Celeste Strong, a dental hygienist hired by Nancy more than 11 years ago, echoes the sentiment.

“She’s very patient and kind both as a supervisor and caregiver,” Celeste said. “She has given more than 100 percent to the people of Clayton County for much of her adult life—and I know that will only continue.”
Nancy, who has been with VNA since 1977 when it was called Clayton County Public Health, has recently stepped down as the department’s manager. She’ll continue working at VNA but her emphasis will shift from supervision and paperwork to caregiving.
“Stepping down was a tough decision,” Nancy admitted. The support of her husband, Wayne along with her three daughters and their families made the choice easier.
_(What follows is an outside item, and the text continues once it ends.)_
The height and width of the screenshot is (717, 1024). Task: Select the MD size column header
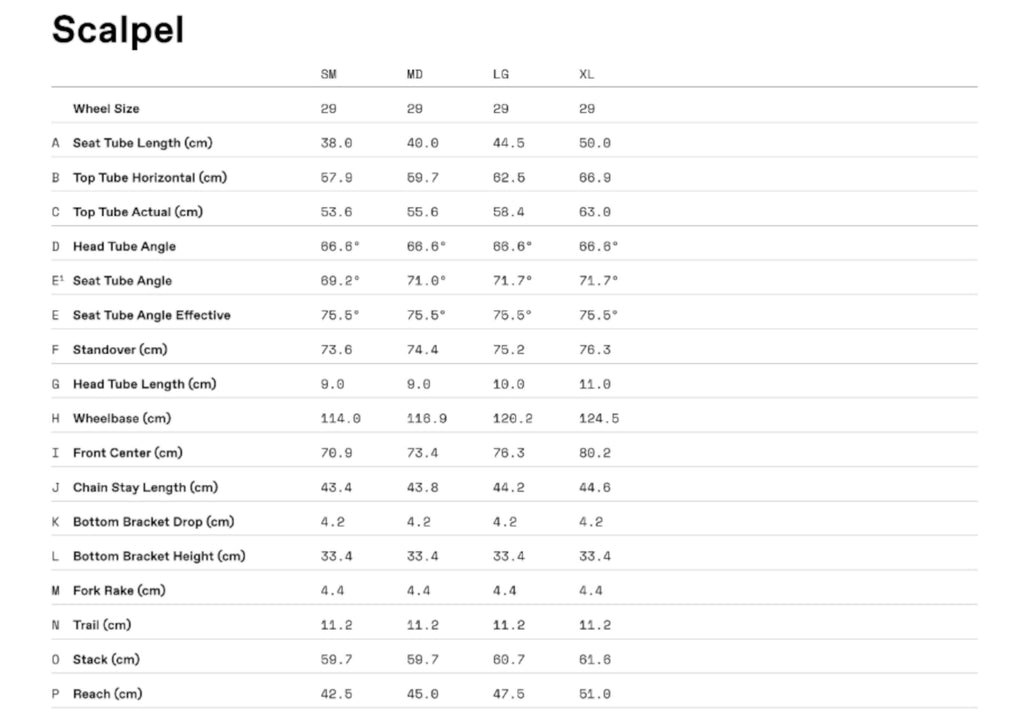click(x=415, y=75)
 An Edgewood native and longtime Strawberry Point resident, Nancy attended St. Luke’s School of Nursing in Cedar Rapids after graduating from Ed-Co High School. She worked at the University of Iowa Hospitals and Clinics for one year before accepting a position with Clayton County.
“I guess my grandma was the reason I choose a career in nursing,” Nancy said. “She had diabetes and lost a leg. That gave me the incentive to pursue a career that would teach me how to take care of people.”
Nancy’s 40-plus years at VNA have been marked by change. Services have been changed or greatly expanded to meet the healthcare needs of community members ranging in age from birth through the senior years. Most recently, VNA has starting offering maternal health management services to pregnant women in Clayton County, as well as Allamakee, Howard and Winneshiek counties. Services may include education, nursing and health assessment, prenatal and postpartum home visits and more. All services provided by the program are free.
Oral health services have been expanded, as well. The office also continues to do immunizations for children and adults, manages the WIC Program and offers a Homemaker Program for low-income residents that need it. Also included in its list of services are various screenings, including lead screening.

One of the biggest changes Nancy managed was the move from the old county office building to the present facility in 2012. Staff prepared for the move for two months while still providing services to its clients.
“I’ll always be grateful for the chance to move here because it’s a much better place for the people we serve,” Nancy said. “It’s safer, cleaner and there are no steps!”

The number of people Nancy’s helped over her long career is incalculable but a figure in the thousands would not be unrealistic. The care and compassion she’s given can’t be measured either, her friends, family and colleagues say.
“She is an angel in every definition of the word,” says VNA staffer Peterman. “There’s no other way to put it.”